In 2020, she interviewed three Aomori residents, whose ages were seventy five, nineteen, and nine via the internet. Her questions ranged from basics like name and age, to urban legends, Aomori rumors, local gods or hero—the inspiration for the motifs of the local Nebuta festival, to things often seen here and there across the internet. The interview concluded with the participants singing their favorite songs for the artist. Moreover, Uliyana held an artist talk and presented a voice performance as an online public event after her interview.
ACAC was not able to invite her but asked her to participate remotely in 2020. We hope to invite her in 2021 once COVID-19 is over. According to this condition, she proceeded with her project with the hybrid of online and offline modes in which she interacted with ACAC and Aomori over a long term period. Despite the fact that she participated in our program during the latter half of her work and she didn’t have enough time, she made powerful progress in her research. It is the first time we have had this format. This is why these are challenging and interesting tasks for ACAC. Her way to proceed with the project shows us how we can adjust our way of programing in this period of the “New Normal.”

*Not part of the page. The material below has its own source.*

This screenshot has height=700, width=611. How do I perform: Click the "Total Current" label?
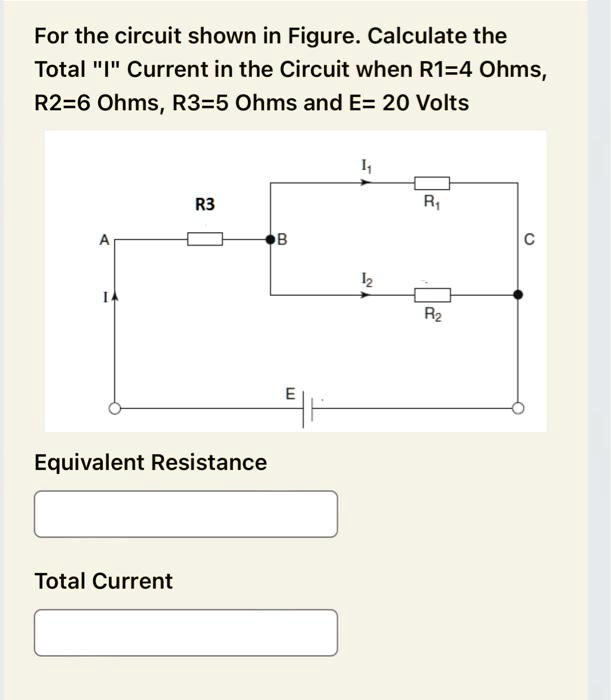tap(103, 581)
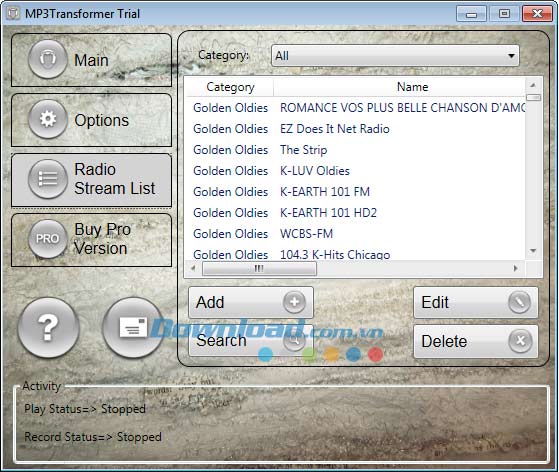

In 2020, we tried “online” residencies with foreign artists. ACAC was able to conduct it thanks to the cooperation, generosity, and ideas of each of the artists. Not only Uliyana’s practice, but also other artists tried a lot of ways to reach the local community. For example, Amélie Bouvier (France) and Sara Ouhaddou (France/Morocco) created a mechanism for gathering visitor’s comments about their solo exhibition and did so in a way that allows for offline exchanges. They will use the comments that they gathered in their new artwork. On the other hand, Alicja Czyczel (Poland) and local participants sent many texts, photos, and short movies to each other for about three months. It was like exchanging their diaries. Her practice showed that sending the messages over a period of time brings their friendship closer.

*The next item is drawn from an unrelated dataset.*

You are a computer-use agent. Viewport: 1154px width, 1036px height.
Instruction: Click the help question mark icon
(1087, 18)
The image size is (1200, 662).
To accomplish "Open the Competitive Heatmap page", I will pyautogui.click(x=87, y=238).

Based on these experiences in 2020, we are sure that artists’ practices are opening doors and pushing the limitations of being“online” and are going beyond our imagination, though of course there are still many disadvantages to an online residency. ACAC is continuing our “Remote Residency” through our open call program in 2021, and we are looking forward to creating new ideas with artists. We can use both online and offline efficiently even after COVID-19. So we consider this an opportunity to develop new ways of running a residency.